Alors que la question d’une réforme de la Constitution continue de diviser la classe politique congolaise, les mises en garde du professeur de sciences politiques Bob Kabamba trouvent un écho particulier. Invité de l’émission Décrypta, dont les extraits ont été largement relayés par plusieurs médias et sur les réseaux sociaux, l’universitaire a livré une analyse sans concession sur les conséquences que pourrait avoir un changement de la Constitution dans le contexte actuel de la République démocratique du Congo.

Pour le professeur Bob Kabamba, engager un processus de remplacement de la Constitution de 2006 alors qu’une partie du territoire national reste sous l’emprise de la rébellion de l’AFC/M23 constituerait une erreur aux conséquences potentiellement irréversibles.

« Imaginez qu’ils font ça et que Corneille Nangaa se proclame président de la République à Goma et Bukavu en s’appuyant sur la Constitution de 2006. Que va-t-il se passer ? C’est la balkanisation, tout simplement. On aura deux ordres constitutionnels différents », a-t-il déclaré.

À travers cet exemple, le politologue met en garde contre le risque de voir coexister deux références constitutionnelles sur le territoire national : une nouvelle Constitution appliquée dans les zones contrôlées par Kinshasa et la Constitution de 2006 invoquée dans les territoires échappant encore à l’autorité de l’État.

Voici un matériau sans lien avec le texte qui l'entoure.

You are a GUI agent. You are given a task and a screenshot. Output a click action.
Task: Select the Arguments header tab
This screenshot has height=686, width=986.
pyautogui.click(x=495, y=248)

Une telle situation, selon lui, fragiliserait davantage les institutions d’un pays déjà confronté à une crise sécuritaire majeure dans sa partie orientale.

Au-delà des considérations juridiques, Bob Kabamba estime que le débat constitutionnel répond avant tout à une logique politique.

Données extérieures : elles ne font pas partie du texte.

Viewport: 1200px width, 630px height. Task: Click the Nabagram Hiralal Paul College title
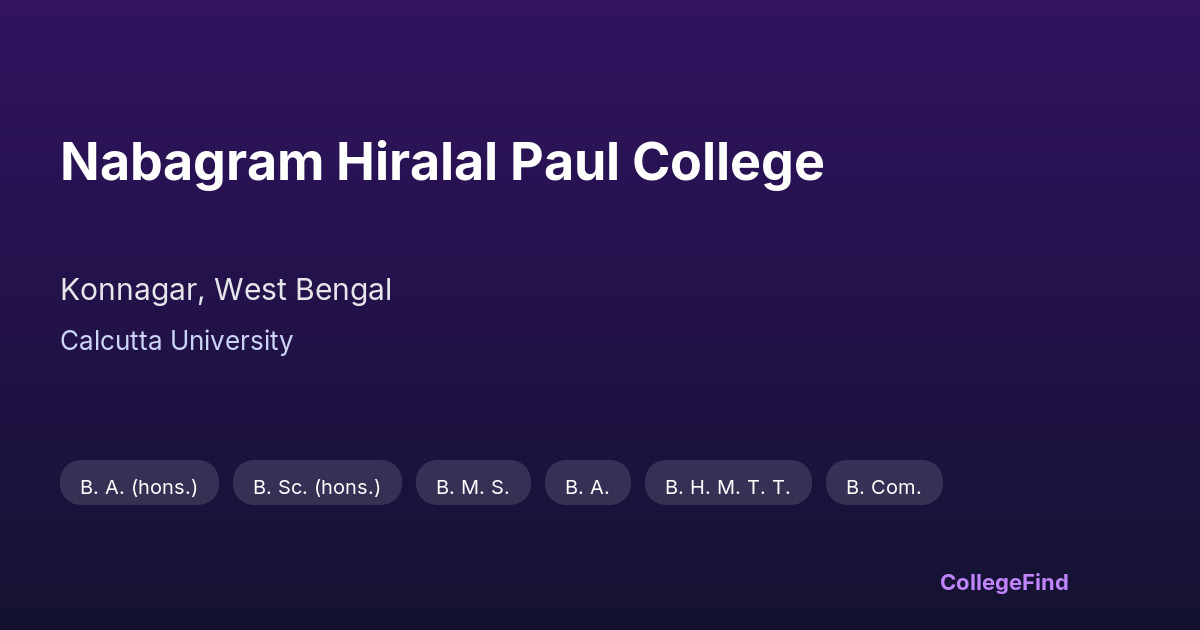click(442, 162)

« Le véritable enjeu de Tshisekedi est la volonté de rester au pouvoir coûte que coûte », affirme-t-il.

Cette lecture rejoint les critiques formulées depuis plusieurs mois par plusieurs partis d’opposition, qui soupçonnent le pouvoir de vouloir modifier les règles institutionnelles à l’approche des prochaines échéances politiques. Le camp présidentiel rejette, de son côté, ces accusations et soutient que toute évolution institutionnelle s’inscrirait dans le strict respect des procédures prévues par la Constitution.

Une actualité qui ravive le débat

Prononcées avant la décision de la Cour constitutionnelle, ces déclarations résonnent aujourd’hui avec une acuité particulière. En effet, la haute juridiction a déclaré conforme à la Constitution la loi portant organisation du référendum, ouvrant la voie à sa promulgation.

Cette décision constitue une étape importante dans le processus voulu par le pouvoir. Si le gouvernement présente cette loi comme un simple cadre juridique destiné à organiser un éventuel référendum, l’opposition y voit au contraire un instrument pouvant conduire à une révision, voire à un troisième mandat de Félix Tshisekedi.

Pour plusieurs acteurs politiques opposés au régime, cette évolution nourrit les craintes d’une réforme susceptible de modifier les équilibres institutionnels actuels et, à terme, de favoriser le maintien du président Félix Tshisekedi au pouvoir au-delà de ce que permettrait le cadre constitutionnel actuel. Ces inquiétudes sont toutefois contestées par le pouvoir, qui affirme qu’aucun projet officiel n’a été présenté en ce sens.

Au-delà de la bataille politique, la séquence actuelle soulève une interrogation de fond : la RDC peut-elle engager un chantier constitutionnel alors qu’elle fait face à une guerre dans l’Est, à une crise humanitaire persistante et à de fortes tensions politiques internes ?

Pour Bob Kabamba, la réponse est clairement négative. Selon lui, les priorités devraient être la restauration de l’autorité de l’État sur l’ensemble du territoire, la sécurisation des populations et le renforcement de la cohésion nationale. À ses yeux, ouvrir un débat sur une nouvelle Constitution dans un pays partiellement occupé reviendrait à créer les conditions d’une crise institutionnelle encore plus profonde.

L’intervention du professeur dans Décrypta intervient ainsi à un moment où le débat sur les institutions s’intensifie. Entre les assurances du pouvoir, qui invoque le respect des mécanismes démocratiques, et les mises en garde de l’opposition, des juristes et d’une partie du monde universitaire, la question constitutionnelle s’impose désormais comme l’un des principaux fronts de la confrontation politique en République démocratique du Congo.